The first leg we would like to have moored in Gallipoli Harbour but this is now actively discouraged and so the harbour/ferry terminal Lapseki right across the seaway was the only choice before entering the Sea of Marmara.
It was a windy run straight into our face but thanks to the narrowness of it, the sea was quite smooth. Lapseki is a large, ugly harbour full of dilapidated fishing boats, no room on the dock, but thankfully large enough for us to anchor.The adjacent highway choked with hooting, frustrated trucks and cars all waiting to board the ferry to take them across to Gallipoli. The queue did not clear until well after midnight. So, if you were thinking of putting Lapseki on your 'must visit whilst in Turkey list' I'd advise against it.
The good news was that the wind was predicted to abate sometime later the following day and we were just hoping the prediction was accurate. It was going to be a 46 Mile voyage that none of us were looking forward to...6 - 7 slamming hours.

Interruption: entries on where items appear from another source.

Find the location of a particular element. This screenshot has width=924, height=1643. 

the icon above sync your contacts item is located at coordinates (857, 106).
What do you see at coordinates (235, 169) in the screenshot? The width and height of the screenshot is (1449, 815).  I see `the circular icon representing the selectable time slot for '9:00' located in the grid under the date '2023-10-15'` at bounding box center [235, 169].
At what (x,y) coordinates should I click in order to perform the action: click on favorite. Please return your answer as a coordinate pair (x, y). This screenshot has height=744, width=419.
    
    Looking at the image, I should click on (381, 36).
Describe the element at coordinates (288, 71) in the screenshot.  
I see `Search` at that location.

At 8:22 on the 10th August we weighed anchor and headed out into it... The first three hours were as expected. I'd had attended a 3.5 hour board meeting by phone from 1:30 - 4:00am so the crew allowed me some shut eye. I pretty much missed the bad stuff and on waking found the sea to be quite sedate. By the time we arrived in Port Marmara, it was smooth as..

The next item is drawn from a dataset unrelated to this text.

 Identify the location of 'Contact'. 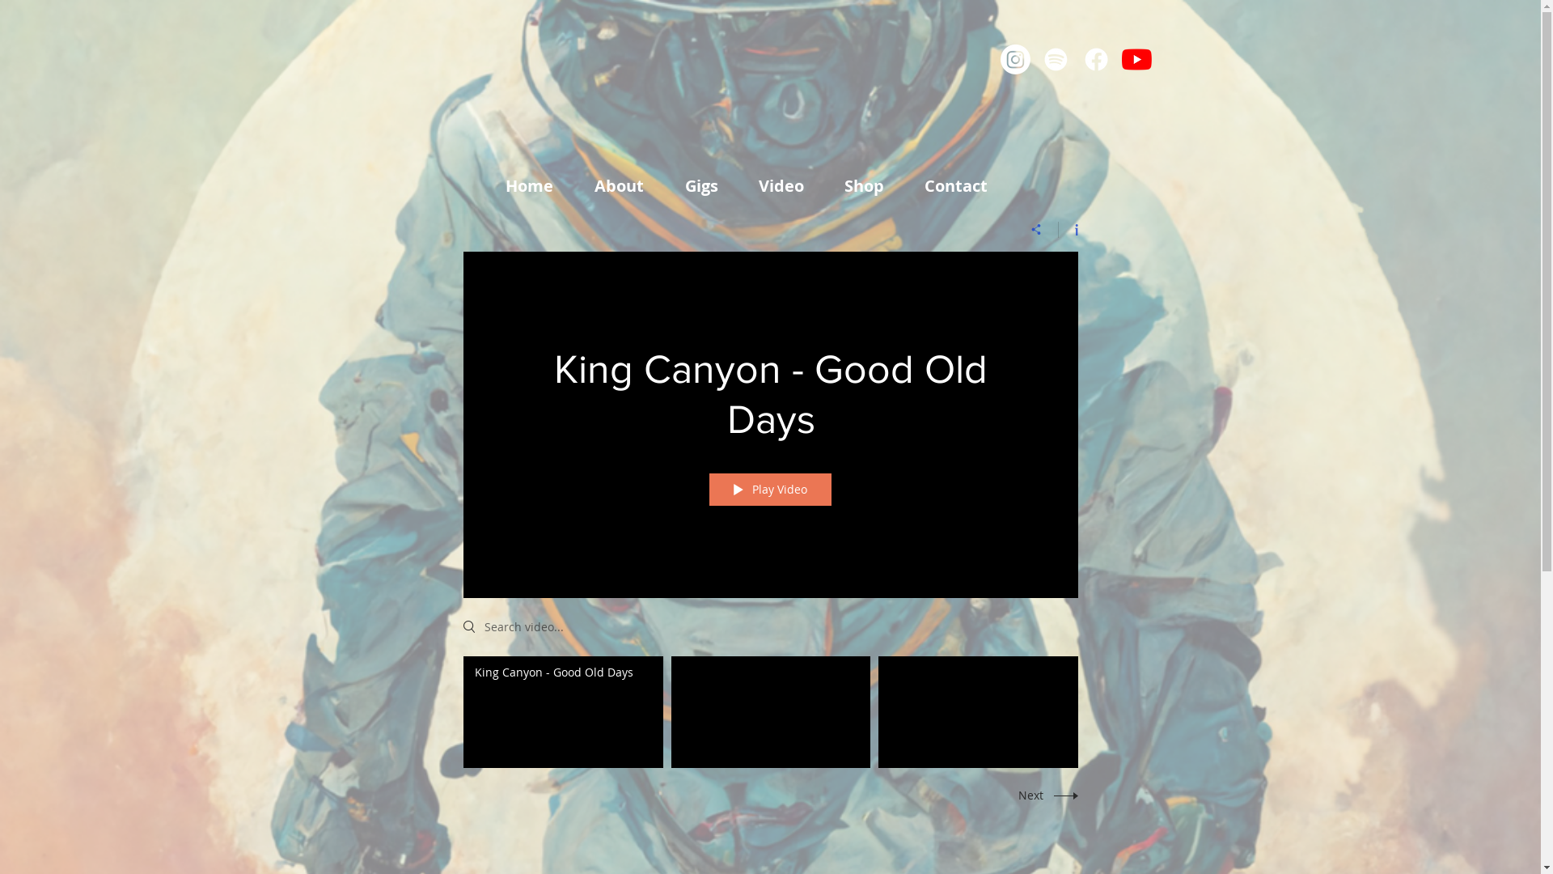
(963, 185).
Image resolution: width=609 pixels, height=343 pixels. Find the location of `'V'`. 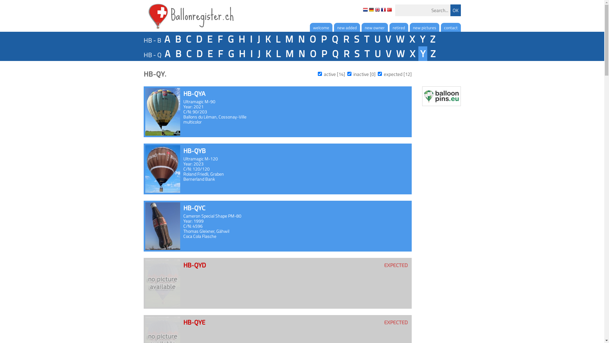

'V' is located at coordinates (388, 53).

And a very pretty Port it is. Power and water and cheap by Turkish standards, the sort of place we would normally stay a couple of days but the weather window and Istanbul beckoned.
Next stop Silivri on the northern shores of Marmara. We woke to the most perfect, windless day, took our time over breakfast and headed out at 10:30.

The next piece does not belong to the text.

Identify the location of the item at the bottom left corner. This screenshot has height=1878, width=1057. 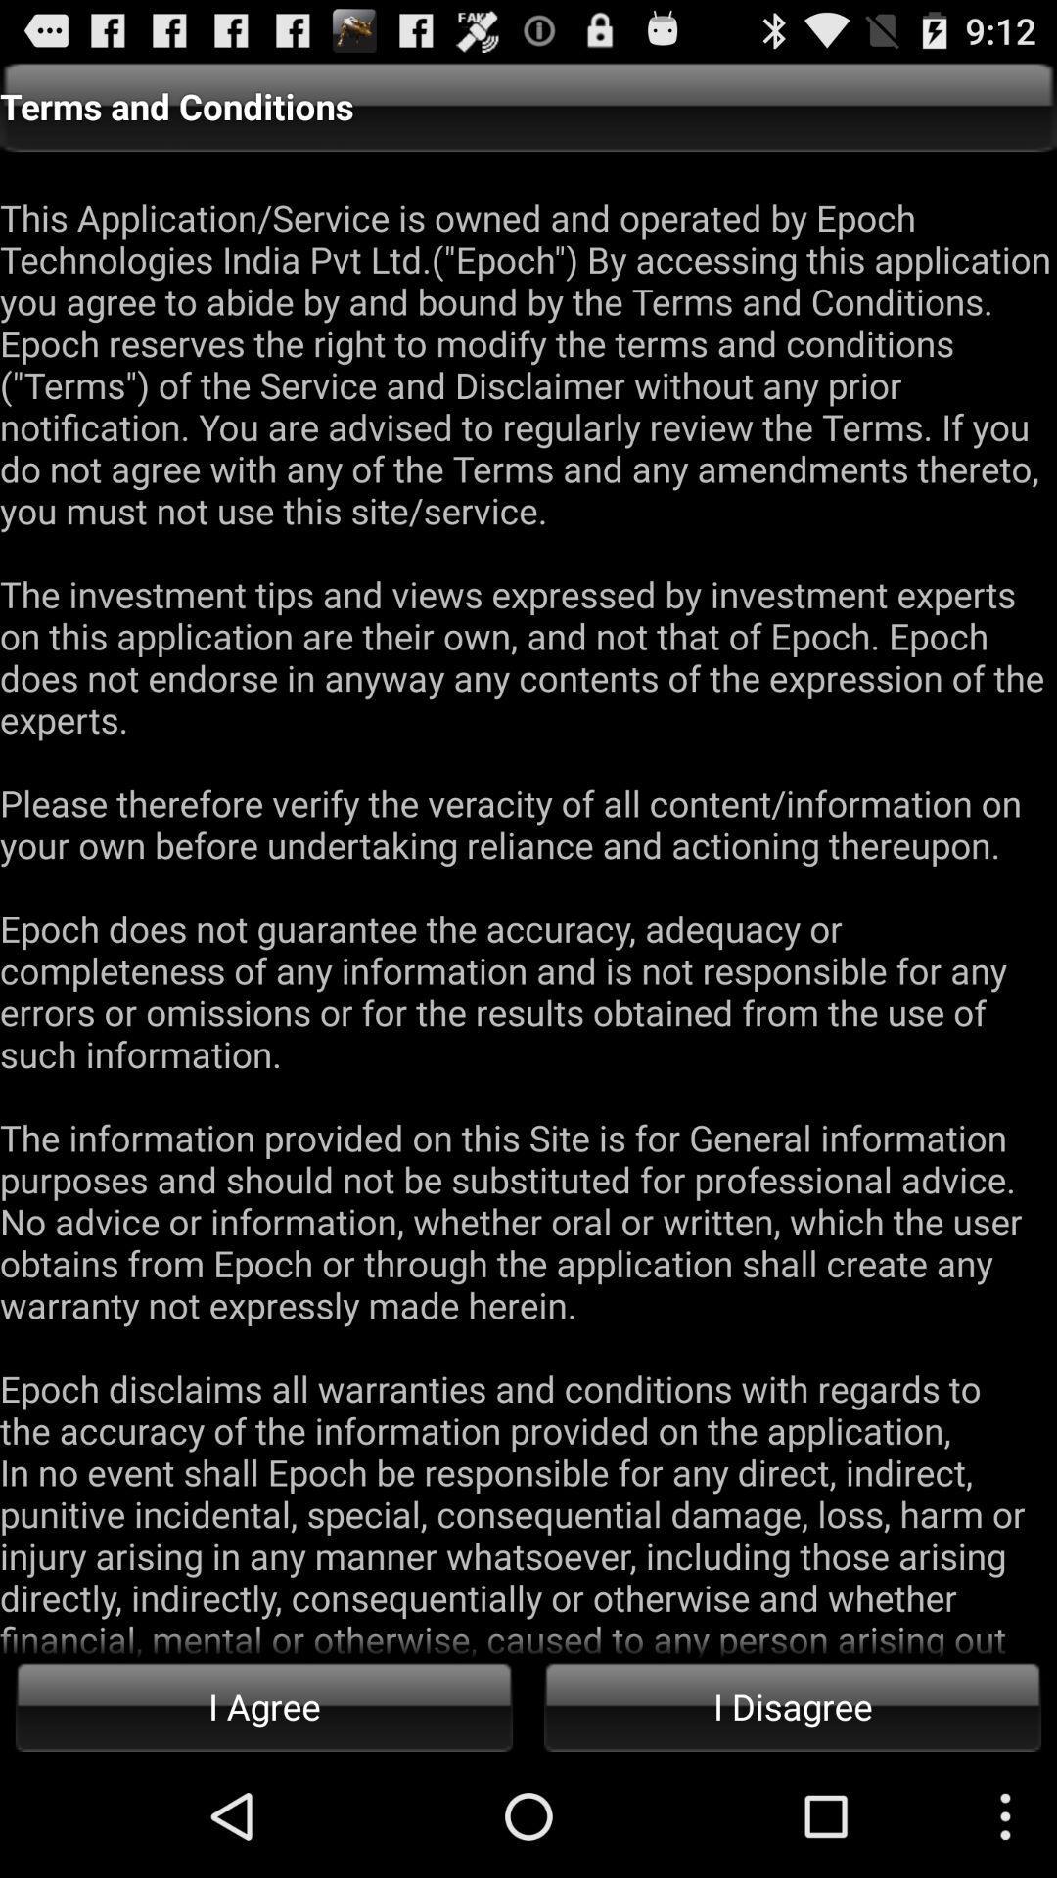
(264, 1705).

As we left the harbour we waved to the guys on the super slick looking Coast Guard boat and noticed there was a female on board... Unusual.
15 minutes out and they came roaring by, right up close and gave us a quick blast on the siren... Highly unusual!
The things we do to impress the ladies hey?
We could not believe our luck. Any wind on The Sea of Marmara and it becomes uncomfortable unless it is coming from behind.
We are looking forward to that on the way out.
Nil wind is unheard of and here we were motoring on glass, Fishing rod out, hatches open, music pumping and Sally for the first time ever, sunbathing on the sunbed on the trampoline.
And then came that sound a fisherman lives for! It's when a big fish takes the bait and a high pitched shreek issues from the reel.
Neutralise the engines, grab the rod before the fish takes all the line and start the fight... Cameras out, everybody gathers, this is only the second time since we began this whole caper that this has happened.
While the boat still had some momentum, the fight was on, but as we slowed to a stop, the fight was little too consistent to be something you can eat...
Yep, a synthetic hessian sack...
Everybody back to their bunks, there's nothing to see here....
We arrived in Silivri at 4:30pm. Not a pretty harbour. We were tricked twice by slime lines that weren't in fact slime lines but bits of line hanging off the harbour wall attached to nothing at all.
We eventually dropped the anchor and Med moored, found a power outlet that worked, plugged in, shut the boat up and headed into town.
A nice surprise. Probably the best and longest promenade we've seen. The kids had their bikes, went off to explore and returned with news of many activities for which they needed money.
Trampolines and aerial tramps only $2.50 a go. Fine,if they only want one go, but it is things like this that makes them want to stay a few days and whinge when we explain that that ain't gonna happen.
And then there was the shooting 'gallery'. A string of balloons 15 meters out or a row of eggs 10 meters out. Me, always bragging of my marksmanship as a young man had to have a go, as did everybody else.
Who was the only person not to hit an egg... You guessed it.... Your's truly!
It gave everybody a good laugh, but what was not so funny was what greeted us when we returned to the boat.
The local bird life had discovered a nice new vantage point on the upper spreaders of our mast from which to survey their domain and poop and poop and poop!
A disgusting cleaning job, Al heaving with the pungent aromas of rotting digested fish....
A lovely farewell as we headed off on the last leg to Istanbul, the sea still like glass. everybody assumed the same position as the previous day as we played dodgems with the hundreds of freighters and cruise ships that proliferate these waters.
As we entered the Istanbul precinct, we were greeted by a pod of dolphins... How about that?